Measles vaccine, like the one given to this Indonesian child in 2006, has helped to reduce child mortality, UNICEF says.Measles vaccine, like the one given to this Indonesian child in 2006, has helped to reduce child mortality, UNICEF says. (AP Photo/Dita Alangkara)

The rate at which children under five are dying continued to fall in 2008, but 99 per cent of these child deaths still occur in poor countries, according to a paper released on Thursday.

Based on estimated mortality rates, the number of child deaths declined to an estimated 8.8 million last year from 12.5 million in 1990, when the Millennium Development Goals to reduce world poverty were set, UNICEF said.

"Compared to 1990, 10,000 fewer children are dying every day," said UNICEF's executive director Ann Veneman said in a statement. "While progress is being made, it is unacceptable that each year 8.8 million children die before their fifth birthday.”

Public health experts credited the decline to greater use of measles vaccinations, insecticide-treated bednets to prevent malaria and vitamin A supplementation.

The UN's millennium development goal 4 or MDG 4 calls for a two-thirds reduction in the mortality rate among children under the age of five years between 1990 and 2015.

Call to accelerate progress

"The rate of decline in under-five mortality is still grossly insufficient to obtain the MDG goal by 2015 particularly in sub-Saharan Africa and South Asia," Danzhen You at UNICEF in New York and his colleagues wrote in a commentary in The Lancet medical journal.
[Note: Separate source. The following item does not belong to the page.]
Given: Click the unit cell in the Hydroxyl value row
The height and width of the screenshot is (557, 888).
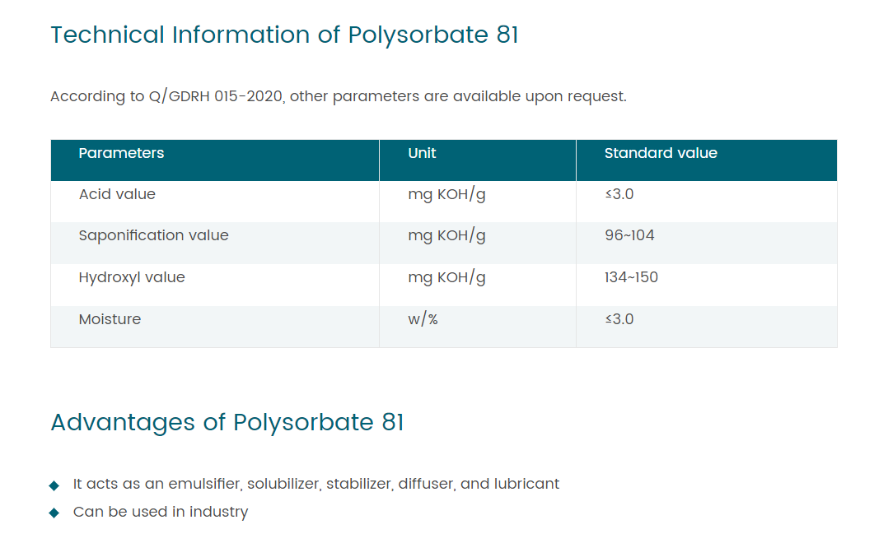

"It is alarming that among the 67 countries with high mortality rates (40 per 1,000 or more), only 10 are on track to meet MDG 4. These findings call for a more concerted effort to accelerate progress."

Other findings:

  • Together, Africa (51 per cent) and Asia (42 per cent) represented 93 per cent of the deaths globally.
  • The best performing region was Latin America and the Caribbean, which has reduced under-five mortality by 56 per cent between 1990 and 2008. Central and eastern Europe is also on track to meet MDG4.
  • One in seven children in sub-Saharan Africa die before their fifth birthday; in a sub-region of this region — West and Central Africa — this was even higher, at one in six children.
  • Half of the deaths in 2008 occurred in five countries: India, Nigeria, Democratic Republic of the Congo, Pakistan, and China. India and Nigeria together account for nearly one-third of the total number of under-five deaths worldwide (21 per cent and 12 per cent, respectively).
  • The best performers in terms of average annual rate of reduction among countries with under-five mortality of 40 or higher included Nepal, Bangladesh, Eritrea, Lao, Mongolia, Bolivia, and Malawi which have all consistently achieved annual rates of reduction of under-five mortality of 4.5 per cent or higher.

The authors noted that since the data generally focused on mortality in the preceding three to five years that improvements in vaccination programs, efforts to fight HIV and an increase in insecticide-treated bednets might not be fully reflected yet.

"There is evidence therefore to believe that the acceleration in child survival might already be well under way," the UNICEF commentators wrote.

They suggested redoubling efforts on pneumoccocal pneumonia and rotaviral diarrhea vaccination, since the diseases are two of the top causes of under-five mortality.